Recent Comments

    Bay Area LGBT Sports Trailblazers Sheryl Phipps and Barb Pershing of Inferno Softball

    By John Chen–

    Once upon a time, LGBT athletes had no safe place where we could play ball, no safe place to call home field, and no safe place to be our true selves. It took one of the darkest and most tragic times in history, the AIDS epidemic, for gay sports to rise to world-wide prominence. In 1980, San Francisco’s 15th Street Tennis Courts became ground zero for the LGBT sports movement where Les Balmain and The Gladiator held the first tennis clinic to teach gay men a healthy lifestyle. LGBT sports thereafter gained tremendous momentum. National governing bodies were formed, starting with gay tennis in 1980, soccer in 1992, rugby in 2000, football in 2002 and basketball in 2003.

    Since 1980, softball has been the most visible gay sport providing a safe, healthy and social haven for LGBT athletes. Here in San Francisco, a couple of trailblazing women, Sheryl Phipps and Barbara (Barb) Pershing, co-founded and anchor the largest LGBT softball group, the Inferno, with the mission of giving everyone a second chance regardless of their past.

    Phipps and Pershing met playing softball in Tucson, Arizona, in the early 1990s. Phipps started playing softball at a young age and has been playing, coaching and managing ever since. Pershing got involved with softball as an adult, mainly to meet gay women and feel a sense of belonging.

    Phipps is very much a people person, a front woman and an energetic visionary. Pershing, on the other hand, thrives behind the scenes, completing laborious logistics and managing projects. On a hot day, over 110 degrees, Phipps brought Pershing cold drinks and watermelon. On that same hot day, Phipps found out that Pershing is a big fan of Karen Carpenter, and that helped to seal the deal for her. The two immediately had a great connection and synergy, and they seemed destined to be together and to accomplish great things in softball.

    After graduating from law school in San Francisco, Phipps planted roots in the Bay Area and that plan, of course, included Pershing. Softball is a passion and a bond, and goes hand in hand with the two women wherever they go.

    In 2006, the couple joined the Inferno softball team competing in the D Division of the San Francisco Gay Softball League (SFGSL). With Phipps’ coaching and Pershing’s supportive guidance, their team won the division in 2007. Their success parlayed the Inferno team to grow quickly into two teams, and then four teams, and now a conglomerate of nine teams.

    Under their leadership, Inferno Softball aligned with a 501(c)3 nonprofit, flourished and created a mission to “provide adults with an opportunity to play softball in a safe non‐discriminatory, and supportive environment. Inferno Softball fosters self‐confidence in athletics for a population that may have experienced ridicule or discrimination while participating in sports in their youth.”

    Just as importantly, Inferno has given hundreds of LGBT members a second chance when no one else wanted them. Many Inferno athletes come from abandonment, hopelessness, solitude and even formerly destructive lifestyles. Phipps and Pershing welcome all, helping newcomers to build confidence through athletic success, and giving them a place where they feel a sense of belonging.

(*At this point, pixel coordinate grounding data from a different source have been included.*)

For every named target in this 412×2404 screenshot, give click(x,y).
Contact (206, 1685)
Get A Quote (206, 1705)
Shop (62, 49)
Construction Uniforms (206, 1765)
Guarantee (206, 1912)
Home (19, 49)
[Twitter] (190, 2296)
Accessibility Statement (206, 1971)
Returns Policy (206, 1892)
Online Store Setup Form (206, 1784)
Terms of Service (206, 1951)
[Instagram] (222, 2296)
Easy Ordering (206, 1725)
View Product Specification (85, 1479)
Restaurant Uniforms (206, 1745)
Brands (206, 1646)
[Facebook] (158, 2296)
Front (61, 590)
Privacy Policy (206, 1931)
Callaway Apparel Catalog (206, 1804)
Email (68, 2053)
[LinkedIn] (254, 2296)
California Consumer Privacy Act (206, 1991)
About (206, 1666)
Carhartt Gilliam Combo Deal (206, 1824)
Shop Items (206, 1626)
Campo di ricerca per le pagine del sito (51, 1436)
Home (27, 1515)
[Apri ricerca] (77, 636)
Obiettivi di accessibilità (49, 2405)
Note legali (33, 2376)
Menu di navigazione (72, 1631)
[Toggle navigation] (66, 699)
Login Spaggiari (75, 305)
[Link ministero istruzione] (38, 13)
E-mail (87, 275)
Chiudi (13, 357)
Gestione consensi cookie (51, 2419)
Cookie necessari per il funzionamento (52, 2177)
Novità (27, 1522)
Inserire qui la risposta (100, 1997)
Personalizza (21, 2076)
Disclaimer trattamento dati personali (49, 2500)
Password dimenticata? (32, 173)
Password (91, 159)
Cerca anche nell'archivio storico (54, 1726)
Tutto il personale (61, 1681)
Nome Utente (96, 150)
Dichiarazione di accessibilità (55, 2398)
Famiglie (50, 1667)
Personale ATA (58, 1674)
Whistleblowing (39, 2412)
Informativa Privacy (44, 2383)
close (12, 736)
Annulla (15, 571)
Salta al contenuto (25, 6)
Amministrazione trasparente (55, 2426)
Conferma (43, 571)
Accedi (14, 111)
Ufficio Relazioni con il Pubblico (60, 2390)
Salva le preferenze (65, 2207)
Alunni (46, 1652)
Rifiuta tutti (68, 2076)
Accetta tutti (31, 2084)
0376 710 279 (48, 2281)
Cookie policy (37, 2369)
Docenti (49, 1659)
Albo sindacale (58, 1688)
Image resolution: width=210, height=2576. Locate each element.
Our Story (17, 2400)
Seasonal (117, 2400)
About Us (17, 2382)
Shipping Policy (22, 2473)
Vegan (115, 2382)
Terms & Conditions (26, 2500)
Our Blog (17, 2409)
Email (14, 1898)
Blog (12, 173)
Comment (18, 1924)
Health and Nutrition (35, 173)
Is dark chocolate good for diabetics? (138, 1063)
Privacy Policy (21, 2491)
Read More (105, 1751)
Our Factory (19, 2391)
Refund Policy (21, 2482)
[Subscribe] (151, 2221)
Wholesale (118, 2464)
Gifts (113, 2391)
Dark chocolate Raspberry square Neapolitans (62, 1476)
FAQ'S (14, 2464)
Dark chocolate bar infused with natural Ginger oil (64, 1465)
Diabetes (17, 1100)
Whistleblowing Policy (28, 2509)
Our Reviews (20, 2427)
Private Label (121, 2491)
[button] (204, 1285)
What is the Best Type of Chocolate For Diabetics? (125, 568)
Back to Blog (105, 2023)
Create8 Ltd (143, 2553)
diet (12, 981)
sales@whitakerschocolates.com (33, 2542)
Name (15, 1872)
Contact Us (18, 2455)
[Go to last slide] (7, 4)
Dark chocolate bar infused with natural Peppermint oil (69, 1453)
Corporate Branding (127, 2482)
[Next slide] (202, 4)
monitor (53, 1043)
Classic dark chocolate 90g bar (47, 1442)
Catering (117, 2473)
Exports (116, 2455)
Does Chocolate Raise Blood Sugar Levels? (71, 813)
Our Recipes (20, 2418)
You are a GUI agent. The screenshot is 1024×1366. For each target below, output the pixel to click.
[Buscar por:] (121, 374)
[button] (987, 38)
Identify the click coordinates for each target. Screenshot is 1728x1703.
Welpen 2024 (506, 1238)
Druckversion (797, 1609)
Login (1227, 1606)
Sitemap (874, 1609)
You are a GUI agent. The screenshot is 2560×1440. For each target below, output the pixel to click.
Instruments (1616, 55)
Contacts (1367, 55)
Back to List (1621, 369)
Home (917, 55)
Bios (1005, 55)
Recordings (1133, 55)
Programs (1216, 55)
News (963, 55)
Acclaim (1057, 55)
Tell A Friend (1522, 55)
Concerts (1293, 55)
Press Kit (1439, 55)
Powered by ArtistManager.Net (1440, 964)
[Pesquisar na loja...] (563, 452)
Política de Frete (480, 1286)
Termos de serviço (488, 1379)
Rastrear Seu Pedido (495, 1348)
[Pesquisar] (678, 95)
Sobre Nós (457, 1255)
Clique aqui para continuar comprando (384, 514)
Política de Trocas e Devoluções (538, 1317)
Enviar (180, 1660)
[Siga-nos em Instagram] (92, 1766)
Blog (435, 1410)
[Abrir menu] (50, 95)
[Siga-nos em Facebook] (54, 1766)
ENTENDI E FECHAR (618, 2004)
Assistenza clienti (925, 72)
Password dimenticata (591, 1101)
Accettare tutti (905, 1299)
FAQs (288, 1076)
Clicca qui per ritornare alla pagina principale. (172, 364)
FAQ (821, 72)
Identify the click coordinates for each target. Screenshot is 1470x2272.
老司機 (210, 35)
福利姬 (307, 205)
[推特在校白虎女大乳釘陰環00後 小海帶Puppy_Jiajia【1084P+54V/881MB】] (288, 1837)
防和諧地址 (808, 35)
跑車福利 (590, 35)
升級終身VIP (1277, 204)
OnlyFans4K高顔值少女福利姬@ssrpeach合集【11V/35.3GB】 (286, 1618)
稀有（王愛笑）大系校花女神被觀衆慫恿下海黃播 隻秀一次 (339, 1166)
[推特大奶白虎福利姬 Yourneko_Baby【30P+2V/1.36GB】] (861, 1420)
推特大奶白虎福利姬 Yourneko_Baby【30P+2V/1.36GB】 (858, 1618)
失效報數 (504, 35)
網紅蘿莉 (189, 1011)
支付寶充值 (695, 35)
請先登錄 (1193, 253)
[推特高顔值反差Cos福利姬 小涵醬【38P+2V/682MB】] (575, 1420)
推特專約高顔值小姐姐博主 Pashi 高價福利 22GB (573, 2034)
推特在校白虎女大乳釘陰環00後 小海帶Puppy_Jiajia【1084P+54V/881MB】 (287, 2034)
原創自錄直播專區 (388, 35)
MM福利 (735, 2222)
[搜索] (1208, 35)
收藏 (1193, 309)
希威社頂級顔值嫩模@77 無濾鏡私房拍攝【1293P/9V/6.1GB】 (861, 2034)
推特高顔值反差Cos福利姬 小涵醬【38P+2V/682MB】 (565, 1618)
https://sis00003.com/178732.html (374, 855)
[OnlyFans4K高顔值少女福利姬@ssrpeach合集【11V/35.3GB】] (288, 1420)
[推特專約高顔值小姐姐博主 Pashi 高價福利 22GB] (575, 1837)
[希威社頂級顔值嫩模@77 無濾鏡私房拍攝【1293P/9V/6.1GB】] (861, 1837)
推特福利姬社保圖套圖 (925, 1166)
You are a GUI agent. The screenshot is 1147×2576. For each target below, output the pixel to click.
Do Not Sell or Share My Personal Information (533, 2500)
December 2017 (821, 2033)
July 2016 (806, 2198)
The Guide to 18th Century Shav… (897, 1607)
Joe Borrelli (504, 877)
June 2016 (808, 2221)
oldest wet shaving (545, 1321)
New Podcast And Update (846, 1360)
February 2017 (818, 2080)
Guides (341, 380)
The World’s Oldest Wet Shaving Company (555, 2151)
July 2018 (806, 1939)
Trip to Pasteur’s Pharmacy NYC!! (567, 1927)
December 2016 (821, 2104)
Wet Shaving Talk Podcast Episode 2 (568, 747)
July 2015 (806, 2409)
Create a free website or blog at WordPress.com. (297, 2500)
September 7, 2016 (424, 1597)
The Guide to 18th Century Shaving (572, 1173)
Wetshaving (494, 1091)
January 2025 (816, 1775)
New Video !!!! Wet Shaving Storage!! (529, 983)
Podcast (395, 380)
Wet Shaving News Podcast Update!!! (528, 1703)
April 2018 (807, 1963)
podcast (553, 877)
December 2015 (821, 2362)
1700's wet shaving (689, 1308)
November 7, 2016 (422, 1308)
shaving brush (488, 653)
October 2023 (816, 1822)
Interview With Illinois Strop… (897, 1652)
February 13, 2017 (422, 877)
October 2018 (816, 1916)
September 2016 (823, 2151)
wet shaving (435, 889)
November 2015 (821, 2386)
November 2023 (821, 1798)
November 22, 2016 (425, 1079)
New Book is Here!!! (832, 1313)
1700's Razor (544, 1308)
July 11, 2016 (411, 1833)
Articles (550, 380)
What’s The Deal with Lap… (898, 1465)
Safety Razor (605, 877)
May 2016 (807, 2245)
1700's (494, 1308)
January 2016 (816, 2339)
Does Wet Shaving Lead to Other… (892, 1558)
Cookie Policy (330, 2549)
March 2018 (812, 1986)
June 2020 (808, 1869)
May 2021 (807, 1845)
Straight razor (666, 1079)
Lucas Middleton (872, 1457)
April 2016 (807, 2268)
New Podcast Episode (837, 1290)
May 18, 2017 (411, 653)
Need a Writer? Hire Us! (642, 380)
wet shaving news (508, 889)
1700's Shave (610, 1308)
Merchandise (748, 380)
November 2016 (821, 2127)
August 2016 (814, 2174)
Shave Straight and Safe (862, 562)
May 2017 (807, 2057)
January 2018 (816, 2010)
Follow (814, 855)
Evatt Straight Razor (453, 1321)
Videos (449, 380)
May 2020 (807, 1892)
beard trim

    At practices, Phipps teaches softball lessons and Pershing demonstrates the lessons. During games, Phipps coaches her players and manages the game while her partner scouts the opposing teams, takes copious notes and keeps score. In organizational strategic planning and fundraising, Phipps lays out the future and works out deals; Pershing carries out and implements the logistics. They work perfectly together and it’s a match made in heaven! This couple truly embody the adage, “Behind every great [wo]man there’s a great woman.”

    With Inferno Softball, there’s a team for anyone and everyone no matter the skills and/or background. And a first in San Francisco history: since 2013, Inferno sponsors an all transgender team, the T-Rex. Phipps and Pershing work tirelessly in getting business sponsorships, selling raffles and Jell-O-shots, and fundraising at major LGBT events such as Pride and Folsom Street Fair so that Inferno Softball can and will continue to support teams like T-Rex as well as the hundreds of players seeking social acceptance and a second chance in life.

    Thanks to selfless and dedicated local LGBT sports leaders like Phipps and Pershing, and the national LGBT sports movement that paved the way, today we can play a plethora of LGBT sports in the Bay Area on any given day—social tennis doubles in San Francisco on Fridays, outdoor grass volleyball in Mountain View on Tuesdays, softball in Silicon Valley on Thursdays, and just about every sport you can think of on the weekend.

    John Chen, a UCLA alumnus and an avid sports fan, has competed as well as coached tennis, volleyball, softball and football teams.